"Just had a letter returned to me after almost three weeks with NZ Post," writes a reader. "Apparently the postman thought the address said 59 Opaheke Rd when it was supposed to say 54 Opaheke Rd. So rather than delivering to either of those addresses, he marked it as needing confirmation, and then after two weeks of it sitting in their offices and despite all of my contact details being listed on the back, they returned it to me. When I called in to ask what the issue was their team leader told me there's no way the number on the envelope looks like a '4' and that it looks like a '9' so she can see why the postie was confused. Again, I still can't see why if it so clearly says 59 he didn't just deliver to 59 ... I don't think it looks like 59 and started wondering what people outside of NZ Post thought. Out of 52 Facebook friends' responses not one person thought it looked like a 9. Still now four weeks, four calls and around two hours on hold since I originally tried to get the letter posted from one Auckland suburb to another, I am still waiting for the service that I've paid for to be delivered."

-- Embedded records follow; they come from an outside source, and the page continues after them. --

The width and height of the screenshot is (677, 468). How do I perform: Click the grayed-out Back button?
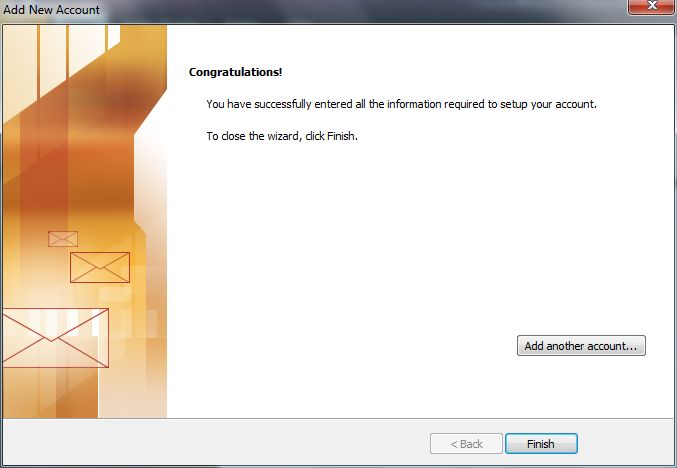pos(466,444)
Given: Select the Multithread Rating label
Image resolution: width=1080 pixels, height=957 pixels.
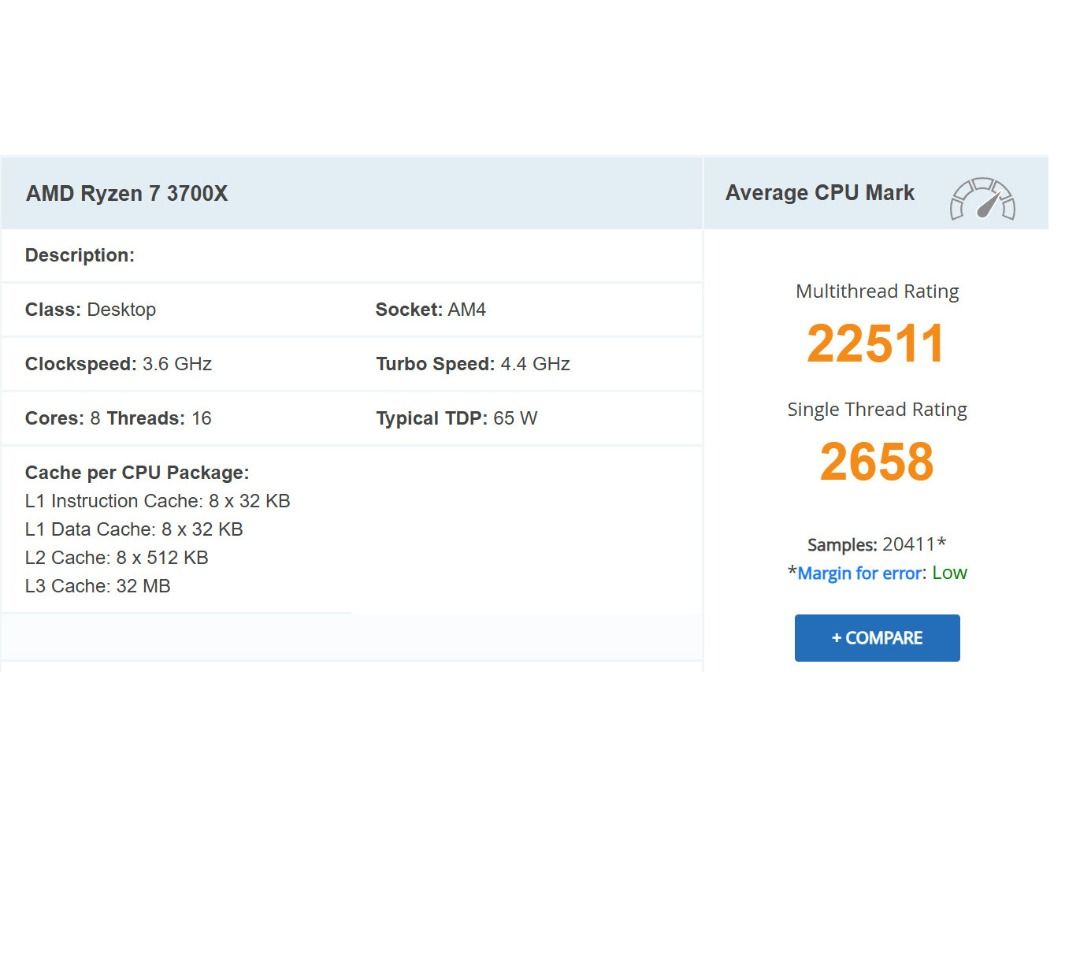Looking at the screenshot, I should pos(877,292).
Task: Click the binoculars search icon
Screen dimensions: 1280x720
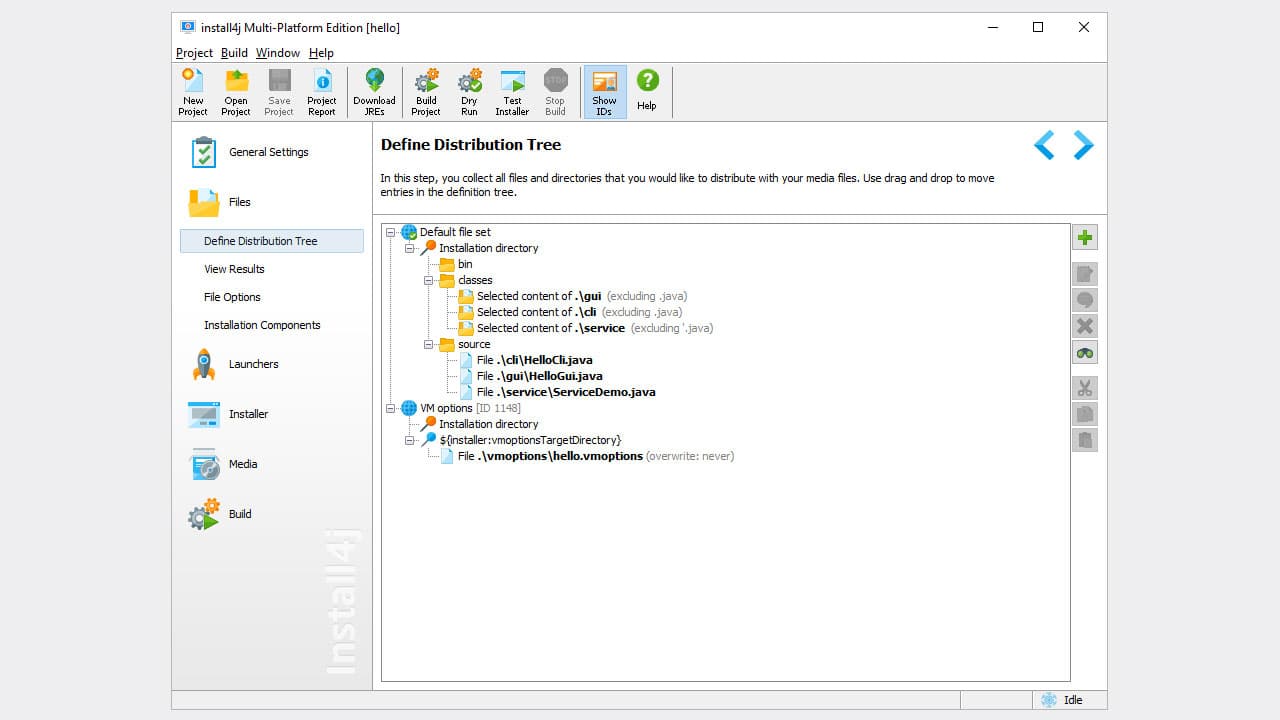Action: [x=1085, y=352]

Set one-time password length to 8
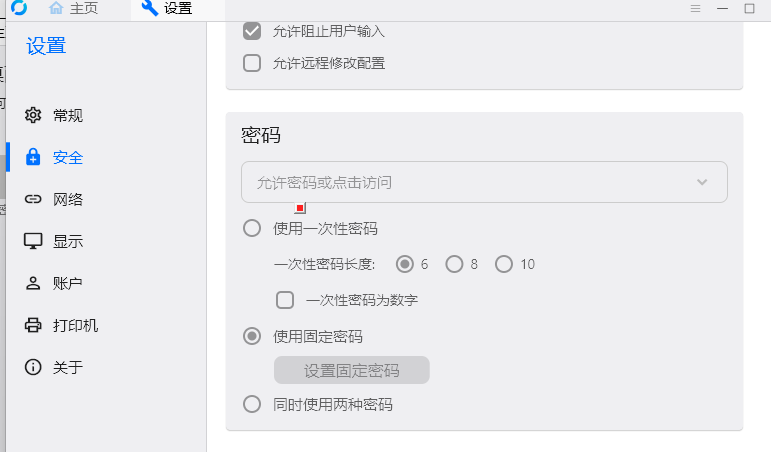454,264
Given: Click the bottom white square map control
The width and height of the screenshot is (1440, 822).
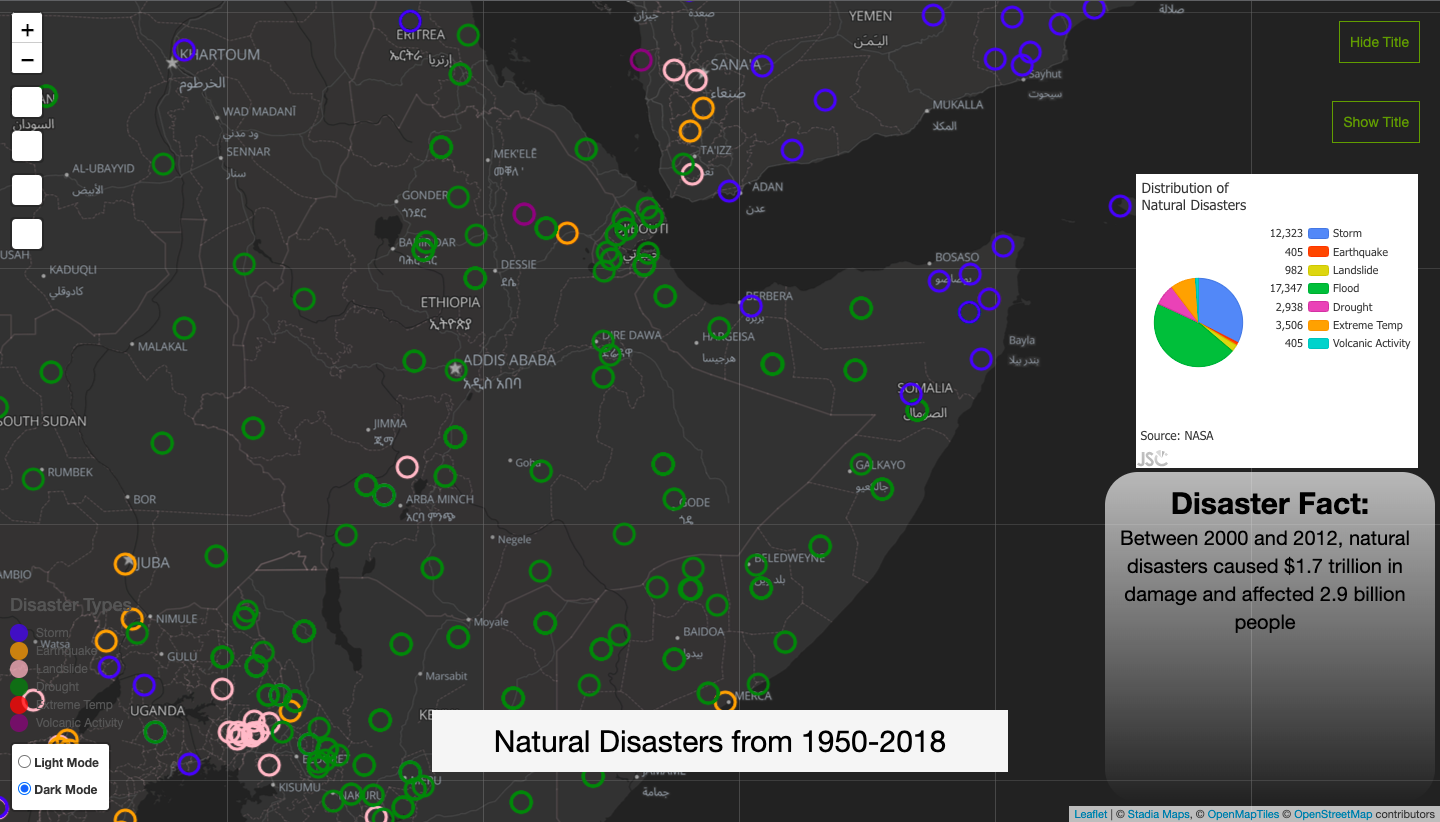Looking at the screenshot, I should pyautogui.click(x=26, y=233).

"Back in about 1974, we were all at the dinner table with one of my mum's brothers, who worked for Telecom and had come up to the 'big smoke' of Auckland for a conference. When mum delivered pudding to the table I didn't like the look of it and blurted out 'What's that?' — she replied, 'You can either eat it or wear it'. I'm sure you can see the look of horror on my mum's face when I put my pudding bowl on my head and the stunned look on my uncle's face. Mum made me finish the bowl, hairs and all."

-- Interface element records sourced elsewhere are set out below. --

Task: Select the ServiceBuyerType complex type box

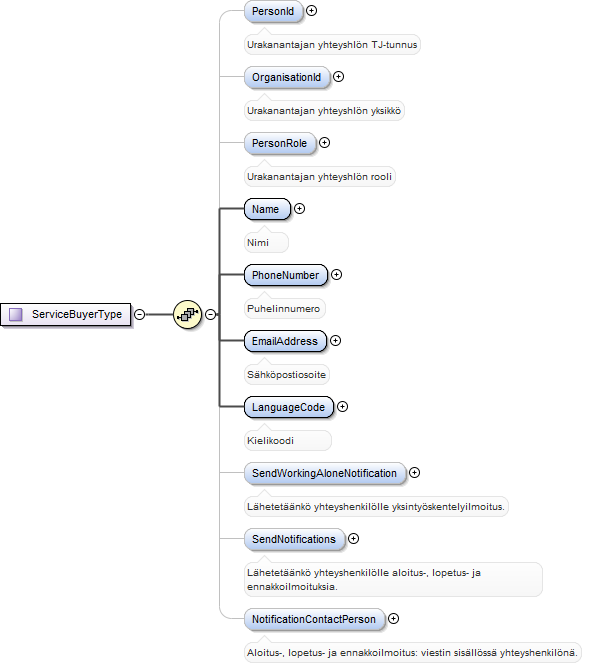Action: click(66, 314)
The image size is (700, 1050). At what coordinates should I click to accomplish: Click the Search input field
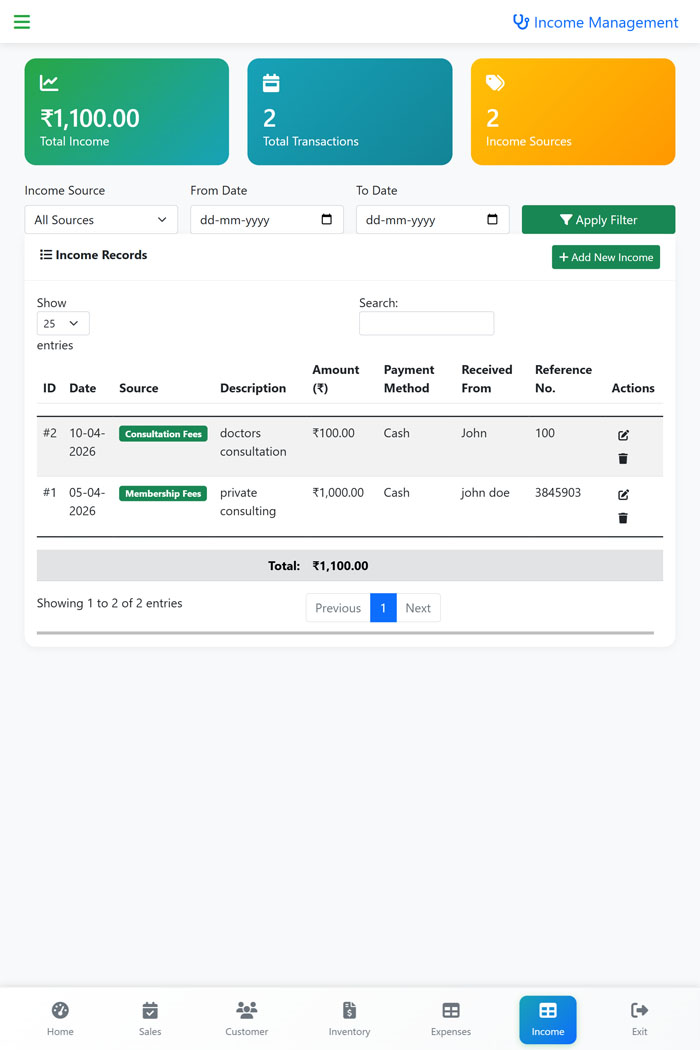click(426, 323)
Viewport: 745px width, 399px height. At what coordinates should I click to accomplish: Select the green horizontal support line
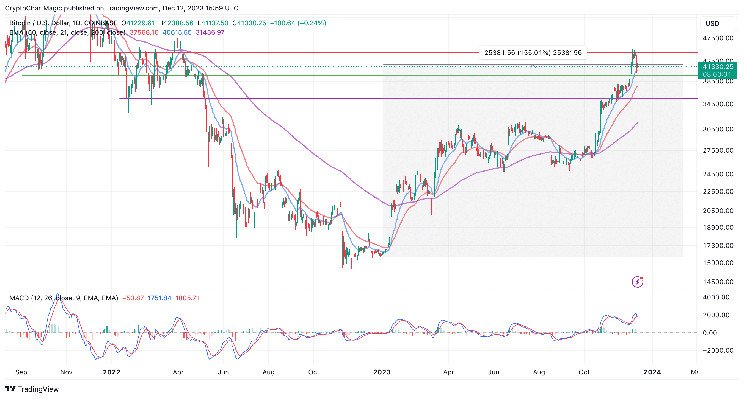tap(360, 75)
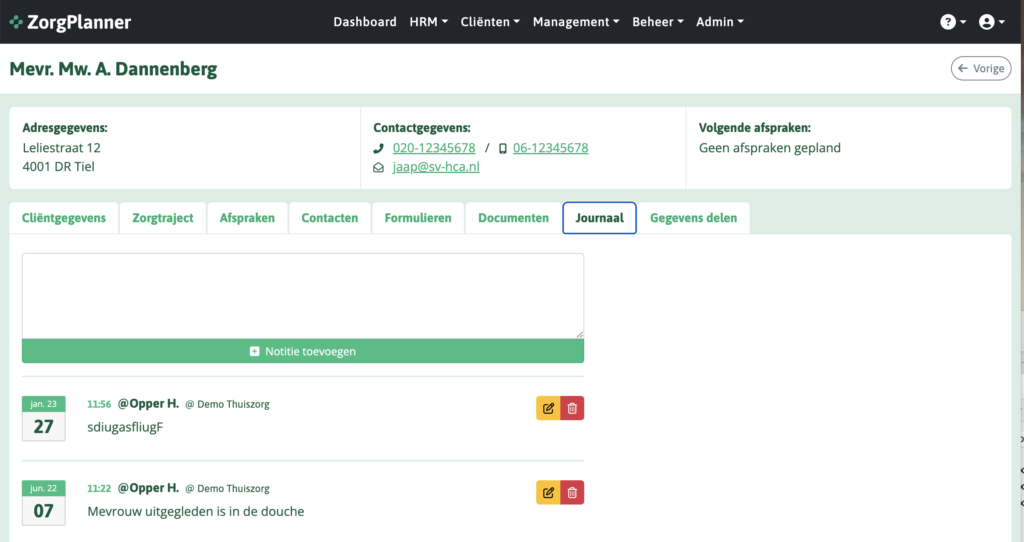Edit the jun. 07 journal note

[x=548, y=492]
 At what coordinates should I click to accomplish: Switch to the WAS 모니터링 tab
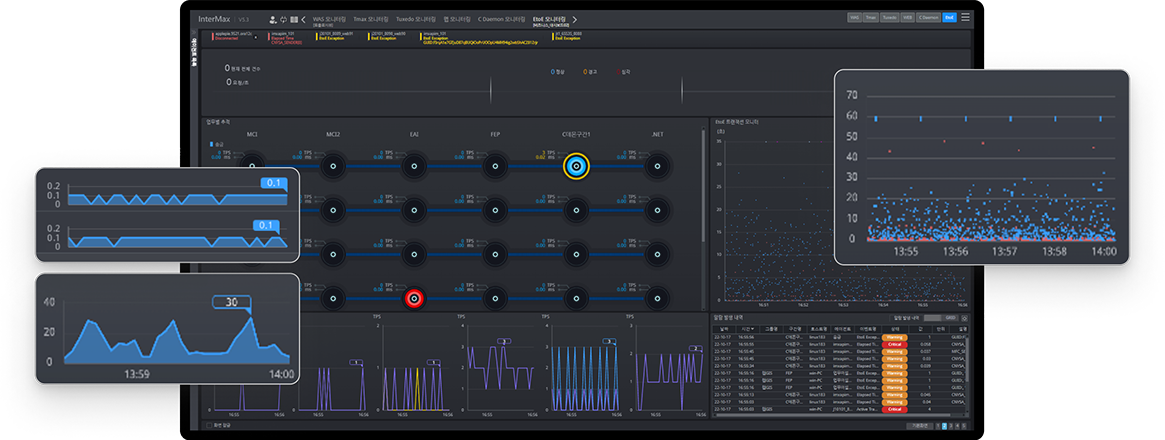328,18
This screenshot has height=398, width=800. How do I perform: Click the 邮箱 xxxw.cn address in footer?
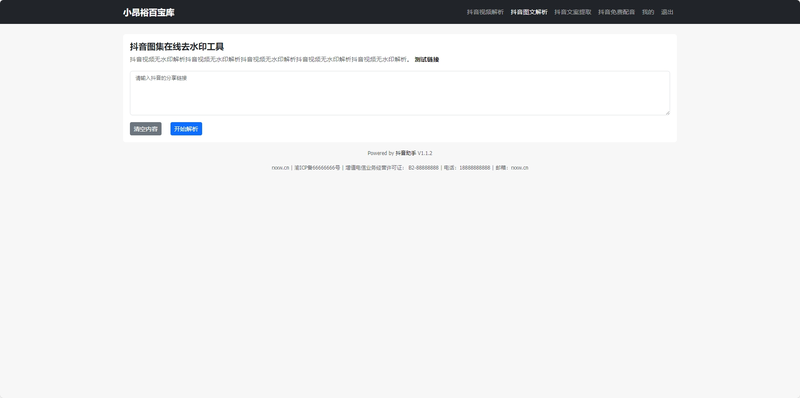click(519, 168)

The transplant problem solved
Saving paper on receipts
A Westmere reader is puzzled that the automated voice at Countdown's self-service checkouts ask you whether you wish to print a receipt only if you spend less than $20. His suggestion that you should be offered the option every time fell on deaf ears. The marketing team offered the rather lame observation that the paper is recyclable, apparently unaware that you don't have to recycle something that never gets produced. Receipts have long since ceased being petrol discount vouchers, so surely they should only be issued when shoppers select "yes". The daily savings in consumable expenses, never mind the litter reduction, would be massive.